2. Enable "This project is parameterised"
Tick This project is parameterised under the General section. Add the following parameters:
| Parameter Name | Type | Description | Required |
|---|---|---|---|
PROD_Vcenter_Name |
String | PROD vCenter FQDN (e.g. prod-vcenter...) | Required |
DR_Vcenter_Name |
String | DR vCenter FQDN (e.g. dr-vcenter...) | Required |
Username |
Credentials | vCenter service account (via Jenkins Credentials) | Required |
Password |
Password | vCenter service account password (masked) | Required |
VM_Name |
String | Exact VM name to resize | Required |
CPU |
Choice | Set to yes to resize CPU, no to skip |
Boolean |
Memory |
Choice | Set to yes to resize Memory, no to skip |
Boolean |
CPU_Increase |
String | Number of vCPUs to set (e.g. 4) |
Conditional |
Memory_Increase |
String | Memory in GB to set (e.g. 16) |
Conditional |
no and yes (in that order so no is the safe default). This prevents engineers from accidentally triggering both when only one was intended.
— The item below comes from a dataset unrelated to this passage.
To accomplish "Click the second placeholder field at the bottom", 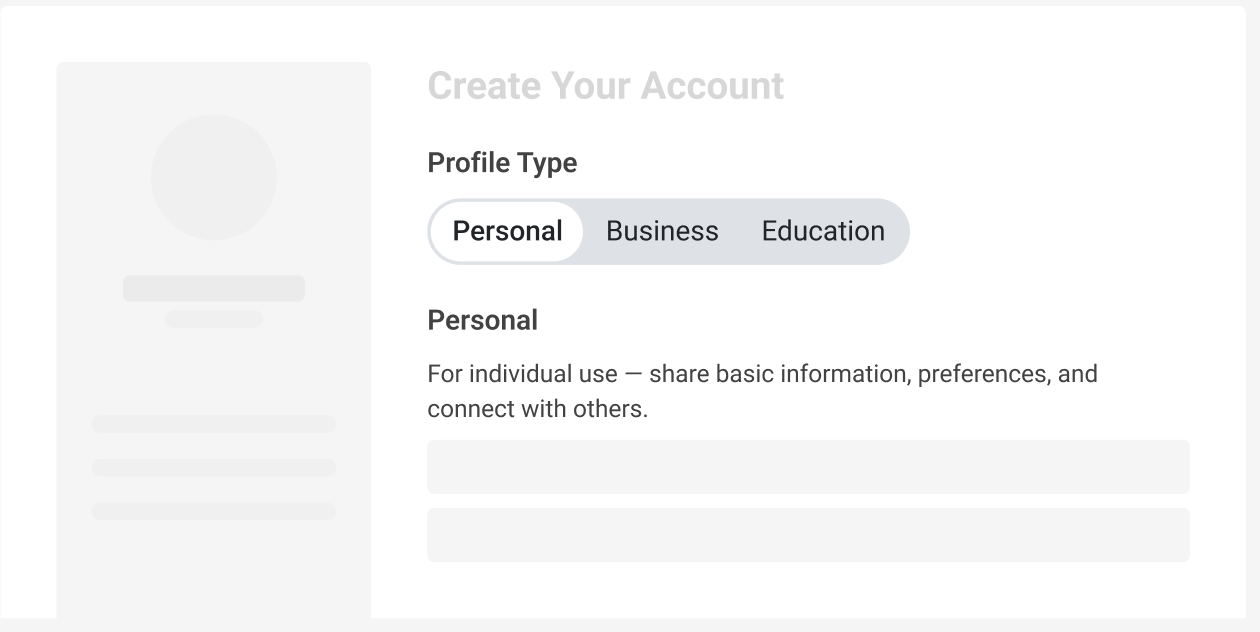I will 808,535.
3. Bind Credentials as Environment Variables
Under Build Environment, tick Use secret text(s) or file(s). Add bindings for your vCenter credentials stored in Jenkins Credentials store. Map them to environment variables Username and Password so the script picks them up via $Env:Username and $Env:Password.
4. Add Build Step — Execute PowerShell
Add a Build Step → Execute Windows PowerShell step. In the script field enter:
& "C:\Scripts\VMware-CPU-Memory-Resize.ps1"
The script file should be placed on the Jenkins agent at the above path, or pulled from Git SCM (see optional step below).
5. (Optional) Source from Git Repository
Under Source Code Management, select Git and point to:
https://github.com/automatewithravi/VMware.git
Set the script path to the file in the repo. This ensures every build pulls the latest approved version of the script.
6. Configure Post-Build Email Notifications
Under Post-build Actions → Editable Email Notification, configure recipients and triggers. The script already handles failure emails inline, but Jenkins-level notifications provide an additional safety net for pipeline failures.
7. Save and Test
Click Save. Then click Build with Parameters and test with a non-critical VM first. Review the Console Output in Jenkins and the transcript log file generated on the agent.
🔀 Script Logic Flow
The script follows a deterministic flow on every run — connect, validate, shutdown, modify, verify, start, alert.
| ▶ Jenkins Parameterised Build Triggered |
| ↓ |
| Validate & Connect to PROD / DR vCenter |
| ↓ on failure → Email alert → Exit |
| Check VM Power State |
| ↓ if PoweredOn → Graceful Guest Shutdown (180s) → Force Stop if needed |
| Apply Changes: Set-VMCPU and/or Set-VMMemory |
| ↓ |
| Verify: Confirm actual CPU/Memory matches requested values |
| ↓ on verified → Power On VM |
| ✅ Complete — Transcript logged |
📄 The PowerShell Script
The script is structured into clean reusable functions — Connect-VCenter, Stop-VMSafely, Set-VMCPU, Set-VMMemory, Confirm-CPUChange, and Send-AlertEmail — while preserving the original logic exactly. No logic modification has been made.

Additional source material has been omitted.